GIVEN REQUEST A:
Arrange the entries as a JSON list of strings, one string per line and no blank lines. Start at the line containing "https://www.sourcemore.com/9th-anniversary-sale (420, 1611)" and end at the line containing "統計情報 (59, 1819)", both included.

::: SUPPLIED PASSAGE :::

Thursday, April 2, 2009
Turkey
Antakya
Our Turkish city of firsts. First Otogar (bus station), Servis, Doner Kebab, Efes, Turkish Breakfast (tomato, cucumber, olives, bread, salted cheese). Tidy little town in the grips of local elections. Surrounded by mountains and a stones throw from Syria.
Sanliurfa
The furtherest we ventured east. A traditional town, a throw back to Syria. Pilgrim town where Abraham hid from King Nimrod and Job lived in a cave waiting for God. The beautiful Golbasi. A garden comemorating Abraham's story where God turned the coals Nimrod put him on into fish and the fire into water. Butcher's street with carcasses hanging everywhere.
Gaziantap
One word Baklava !! The home of it and reputably the best in the world at Imam Cagdas. Interesting story of Antep's rebellion against colonisation. The impressive Mosaic Museum housing the mysterious Gypsy Girl. A pleasant cup of Tea in a converted Hamam, with Turkısh folk music in the background.
Kayseri
A cold spot wıth snow on the ground. Set against the backdrop of Mt Erciyes and home to Turkish Pastrami. A garlic tasting version at that. Our fırst taste of carpet sellers resulting in a tour around the Bazaar and Caravaniseri.
Goreme
Snow covered lunar landscape. Our very own cave for three nights. The distinct town of Goreme with numerous pension built in the rocks. A long tour to the main sights of Cappadocia. Derinkuyu the largest underground city, 8 stories and 55m under the ground. A small hike in the Ihlara valley a canyon like expanse. Lunch in the valley on the banks of the Melendiz Syu river. A leisurely day hiking the Rose and Red canyons, the names aptly describing the landscape. Finally the Goreme open air museum. A collection of Byzantine churches dug into the hills. Some with vivid frescoes.

:::

GIVEN REQUEST B:
Pick up the Turkey travel notes from the point where they stop and write what comes next.

::: INFORMATION SHOWN :::

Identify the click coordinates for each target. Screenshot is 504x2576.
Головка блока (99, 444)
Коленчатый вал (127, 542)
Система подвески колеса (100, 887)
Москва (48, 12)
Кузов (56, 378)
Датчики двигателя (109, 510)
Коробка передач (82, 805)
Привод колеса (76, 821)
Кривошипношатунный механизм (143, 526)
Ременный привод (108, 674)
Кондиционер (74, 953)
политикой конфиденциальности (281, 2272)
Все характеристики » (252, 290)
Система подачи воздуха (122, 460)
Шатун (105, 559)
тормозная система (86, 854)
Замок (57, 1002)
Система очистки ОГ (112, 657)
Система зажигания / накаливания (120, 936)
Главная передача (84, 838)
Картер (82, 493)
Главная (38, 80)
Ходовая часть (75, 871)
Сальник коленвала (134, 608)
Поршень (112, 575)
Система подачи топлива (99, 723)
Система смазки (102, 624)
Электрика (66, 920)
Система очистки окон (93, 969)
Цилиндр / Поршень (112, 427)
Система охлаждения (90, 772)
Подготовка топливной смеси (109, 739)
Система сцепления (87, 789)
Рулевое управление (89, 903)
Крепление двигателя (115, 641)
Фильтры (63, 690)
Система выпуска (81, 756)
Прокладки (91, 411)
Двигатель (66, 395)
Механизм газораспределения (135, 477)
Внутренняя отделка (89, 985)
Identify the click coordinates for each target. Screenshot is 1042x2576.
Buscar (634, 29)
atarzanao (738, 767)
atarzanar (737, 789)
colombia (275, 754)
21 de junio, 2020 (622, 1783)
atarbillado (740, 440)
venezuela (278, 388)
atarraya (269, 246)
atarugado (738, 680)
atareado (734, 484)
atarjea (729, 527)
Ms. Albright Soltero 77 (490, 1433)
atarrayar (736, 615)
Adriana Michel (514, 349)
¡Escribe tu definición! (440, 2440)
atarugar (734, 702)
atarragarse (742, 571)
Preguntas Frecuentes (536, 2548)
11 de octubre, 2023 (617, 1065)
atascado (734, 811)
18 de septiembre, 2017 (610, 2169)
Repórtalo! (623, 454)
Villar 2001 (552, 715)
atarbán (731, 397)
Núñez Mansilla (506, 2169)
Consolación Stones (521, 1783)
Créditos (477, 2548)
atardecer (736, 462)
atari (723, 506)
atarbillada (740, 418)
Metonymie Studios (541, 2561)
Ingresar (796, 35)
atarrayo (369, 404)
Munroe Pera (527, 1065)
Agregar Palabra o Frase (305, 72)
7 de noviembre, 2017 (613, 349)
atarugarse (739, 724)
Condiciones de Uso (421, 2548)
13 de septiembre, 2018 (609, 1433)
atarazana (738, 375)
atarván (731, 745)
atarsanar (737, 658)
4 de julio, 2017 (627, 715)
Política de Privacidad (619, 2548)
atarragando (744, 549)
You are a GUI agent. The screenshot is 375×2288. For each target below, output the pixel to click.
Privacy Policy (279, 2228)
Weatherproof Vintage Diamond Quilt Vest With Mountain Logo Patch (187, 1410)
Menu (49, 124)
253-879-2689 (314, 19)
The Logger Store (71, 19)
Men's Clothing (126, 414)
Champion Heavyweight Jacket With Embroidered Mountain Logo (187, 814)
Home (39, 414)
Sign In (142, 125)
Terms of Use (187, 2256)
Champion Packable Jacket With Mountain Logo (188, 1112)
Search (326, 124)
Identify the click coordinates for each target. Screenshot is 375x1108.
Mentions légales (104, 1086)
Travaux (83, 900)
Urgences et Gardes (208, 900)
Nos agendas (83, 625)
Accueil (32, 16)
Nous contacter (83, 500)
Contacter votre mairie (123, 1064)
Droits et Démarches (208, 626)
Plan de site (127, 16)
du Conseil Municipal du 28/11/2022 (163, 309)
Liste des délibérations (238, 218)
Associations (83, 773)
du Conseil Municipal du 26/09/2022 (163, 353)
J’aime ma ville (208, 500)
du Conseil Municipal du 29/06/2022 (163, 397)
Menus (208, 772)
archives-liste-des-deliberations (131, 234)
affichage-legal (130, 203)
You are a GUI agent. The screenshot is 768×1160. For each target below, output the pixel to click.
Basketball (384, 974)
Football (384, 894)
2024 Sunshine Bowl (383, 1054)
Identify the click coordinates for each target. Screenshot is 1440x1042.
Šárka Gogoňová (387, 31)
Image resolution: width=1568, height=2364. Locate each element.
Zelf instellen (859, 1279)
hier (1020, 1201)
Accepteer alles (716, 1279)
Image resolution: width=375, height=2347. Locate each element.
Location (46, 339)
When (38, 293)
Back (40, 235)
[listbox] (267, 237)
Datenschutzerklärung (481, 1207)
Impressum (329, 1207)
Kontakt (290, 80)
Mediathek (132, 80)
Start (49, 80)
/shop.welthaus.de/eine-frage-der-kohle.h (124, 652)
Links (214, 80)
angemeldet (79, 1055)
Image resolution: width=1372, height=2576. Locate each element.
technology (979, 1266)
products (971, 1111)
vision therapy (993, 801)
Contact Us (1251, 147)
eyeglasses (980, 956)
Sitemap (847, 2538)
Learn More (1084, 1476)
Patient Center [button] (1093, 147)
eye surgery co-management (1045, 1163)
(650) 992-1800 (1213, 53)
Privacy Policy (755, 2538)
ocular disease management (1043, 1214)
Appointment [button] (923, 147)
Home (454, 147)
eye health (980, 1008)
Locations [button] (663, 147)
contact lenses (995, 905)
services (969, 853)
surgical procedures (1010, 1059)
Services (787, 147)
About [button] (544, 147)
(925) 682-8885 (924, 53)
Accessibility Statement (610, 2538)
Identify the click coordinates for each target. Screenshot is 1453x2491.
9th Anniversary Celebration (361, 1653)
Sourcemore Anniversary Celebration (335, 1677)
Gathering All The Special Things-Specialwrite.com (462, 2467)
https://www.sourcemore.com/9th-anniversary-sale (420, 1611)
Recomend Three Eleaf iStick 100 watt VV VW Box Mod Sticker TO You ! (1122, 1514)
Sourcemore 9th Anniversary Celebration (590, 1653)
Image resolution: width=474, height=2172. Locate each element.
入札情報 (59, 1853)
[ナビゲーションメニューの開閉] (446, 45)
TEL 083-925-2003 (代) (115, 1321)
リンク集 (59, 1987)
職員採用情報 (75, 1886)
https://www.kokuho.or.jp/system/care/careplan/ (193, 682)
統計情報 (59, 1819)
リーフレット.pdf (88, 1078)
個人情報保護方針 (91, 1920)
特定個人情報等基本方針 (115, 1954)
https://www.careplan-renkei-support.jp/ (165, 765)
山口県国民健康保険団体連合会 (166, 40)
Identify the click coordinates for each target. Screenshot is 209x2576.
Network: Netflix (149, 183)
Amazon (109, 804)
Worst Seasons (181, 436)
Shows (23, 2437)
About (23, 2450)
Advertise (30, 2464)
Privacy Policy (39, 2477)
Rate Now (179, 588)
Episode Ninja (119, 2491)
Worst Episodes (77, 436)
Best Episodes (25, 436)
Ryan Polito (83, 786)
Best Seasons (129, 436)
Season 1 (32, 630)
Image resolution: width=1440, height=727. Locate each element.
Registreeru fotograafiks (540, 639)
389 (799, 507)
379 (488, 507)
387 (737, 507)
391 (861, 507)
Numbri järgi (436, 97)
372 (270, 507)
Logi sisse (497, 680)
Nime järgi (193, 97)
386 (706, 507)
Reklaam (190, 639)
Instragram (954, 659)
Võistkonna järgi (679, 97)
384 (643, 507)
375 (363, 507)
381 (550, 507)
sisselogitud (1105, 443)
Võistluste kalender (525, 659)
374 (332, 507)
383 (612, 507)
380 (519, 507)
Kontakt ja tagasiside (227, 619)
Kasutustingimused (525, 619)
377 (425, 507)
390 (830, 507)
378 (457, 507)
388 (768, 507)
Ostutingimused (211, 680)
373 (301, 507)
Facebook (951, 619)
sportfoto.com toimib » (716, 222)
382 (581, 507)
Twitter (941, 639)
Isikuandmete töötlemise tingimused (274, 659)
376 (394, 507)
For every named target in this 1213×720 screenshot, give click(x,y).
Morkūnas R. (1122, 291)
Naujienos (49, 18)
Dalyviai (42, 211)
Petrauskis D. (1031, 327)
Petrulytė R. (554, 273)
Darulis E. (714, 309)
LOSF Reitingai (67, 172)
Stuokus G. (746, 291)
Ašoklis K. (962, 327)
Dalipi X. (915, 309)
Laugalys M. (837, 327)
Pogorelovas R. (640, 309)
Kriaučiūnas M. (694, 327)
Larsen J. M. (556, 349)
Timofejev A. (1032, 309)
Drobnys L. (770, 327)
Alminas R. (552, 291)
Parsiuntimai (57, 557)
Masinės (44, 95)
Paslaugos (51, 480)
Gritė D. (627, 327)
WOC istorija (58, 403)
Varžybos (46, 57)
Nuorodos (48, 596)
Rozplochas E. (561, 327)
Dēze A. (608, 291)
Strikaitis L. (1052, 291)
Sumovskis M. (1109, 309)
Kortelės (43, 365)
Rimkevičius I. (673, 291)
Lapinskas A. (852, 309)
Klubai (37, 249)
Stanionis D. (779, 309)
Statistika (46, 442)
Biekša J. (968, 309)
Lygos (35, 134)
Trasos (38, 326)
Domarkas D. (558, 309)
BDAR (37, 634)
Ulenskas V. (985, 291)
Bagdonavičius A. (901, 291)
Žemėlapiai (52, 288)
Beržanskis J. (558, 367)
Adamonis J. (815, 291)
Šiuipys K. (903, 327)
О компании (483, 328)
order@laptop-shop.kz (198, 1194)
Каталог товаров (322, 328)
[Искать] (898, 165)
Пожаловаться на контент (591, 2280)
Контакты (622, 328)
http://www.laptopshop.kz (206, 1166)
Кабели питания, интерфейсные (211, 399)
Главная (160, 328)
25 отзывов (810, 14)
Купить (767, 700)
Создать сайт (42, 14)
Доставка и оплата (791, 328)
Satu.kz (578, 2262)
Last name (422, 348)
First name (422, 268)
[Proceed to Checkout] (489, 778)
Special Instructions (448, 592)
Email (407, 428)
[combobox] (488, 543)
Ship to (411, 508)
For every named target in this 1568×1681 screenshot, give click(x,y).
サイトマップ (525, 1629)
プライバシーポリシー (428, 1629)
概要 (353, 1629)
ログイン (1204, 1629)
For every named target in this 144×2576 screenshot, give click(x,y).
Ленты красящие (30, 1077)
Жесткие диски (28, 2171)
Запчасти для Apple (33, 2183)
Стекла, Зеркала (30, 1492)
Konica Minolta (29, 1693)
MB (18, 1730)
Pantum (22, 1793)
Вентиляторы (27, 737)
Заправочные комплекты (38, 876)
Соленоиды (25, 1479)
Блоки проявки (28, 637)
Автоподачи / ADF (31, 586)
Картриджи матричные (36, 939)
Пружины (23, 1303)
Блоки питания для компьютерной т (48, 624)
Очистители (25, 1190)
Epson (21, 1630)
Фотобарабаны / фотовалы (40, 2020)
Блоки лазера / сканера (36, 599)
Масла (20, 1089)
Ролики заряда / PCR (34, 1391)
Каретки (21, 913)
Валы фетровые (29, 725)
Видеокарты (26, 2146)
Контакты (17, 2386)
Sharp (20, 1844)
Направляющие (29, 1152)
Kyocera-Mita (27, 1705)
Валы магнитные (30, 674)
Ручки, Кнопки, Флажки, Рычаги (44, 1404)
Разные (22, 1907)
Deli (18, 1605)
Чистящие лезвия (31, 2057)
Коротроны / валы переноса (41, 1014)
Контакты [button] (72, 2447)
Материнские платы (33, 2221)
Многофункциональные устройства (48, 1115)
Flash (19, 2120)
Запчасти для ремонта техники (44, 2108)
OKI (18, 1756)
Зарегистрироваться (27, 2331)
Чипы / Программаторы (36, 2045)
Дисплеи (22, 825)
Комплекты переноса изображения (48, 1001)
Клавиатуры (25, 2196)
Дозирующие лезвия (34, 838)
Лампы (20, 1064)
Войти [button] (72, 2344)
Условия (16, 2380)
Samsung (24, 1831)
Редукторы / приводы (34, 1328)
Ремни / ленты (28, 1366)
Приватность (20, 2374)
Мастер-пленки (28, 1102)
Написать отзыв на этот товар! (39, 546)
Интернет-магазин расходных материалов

:::

RIGHT ANSWER A:
[
  "https://www.sourcemore.com/9th-anniversary-sale (420, 1611)",
  "Recomend Three Eleaf iStick 100 watt VV VW Box Mod Sticker TO You ! (1122, 1514)",
  "Sourcemore 9th Anniversary Celebration (590, 1653)",
  "Image resolution: width=474, height=2172. Locate each element.",
  "入札情報 (59, 1853)",
  "[ナビゲーションメニューの開閉] (446, 45)",
  "TEL 083-925-2003 (代) (115, 1321)",
  "リンク集 (59, 1987)",
  "職員採用情報 (75, 1886)",
  "https://www.kokuho.or.jp/system/care/careplan/ (193, 682)",
  "統計情報 (59, 1819)"
]

RIGHT ANSWER B:
Konya
Two words "Whirling Dervishes." The Islamic brotherhood of Mevlana, a brilliant student of Islamic Theology. A spiritual visit to his Masoleum (even for me). The cleanest Hotel in the Middle East at Ulusan Hotel. Toasted sandwiches for breakfast a tasty touch.
Antalya
Our first sight of the Mediteranean and what a backdrop with snow covered mountains hovering over the pebble beaches. Hotel Oscar and our Half Board experience. Eating way too much from the buffet. But making the most of the incredible array of Meze. Fanatastic excavations from Perge in the Antayla Museum. Including a large array of Sarcophogus and Greek God statues. A huge black cloud blocking the sun as we went for a dip in the cool waters. Expensive beers in the Roman Harbour and possible the worst boat trip in the world. Thankfully we aren't that gullible. Bitte Scheon as we wandered the manicured old town.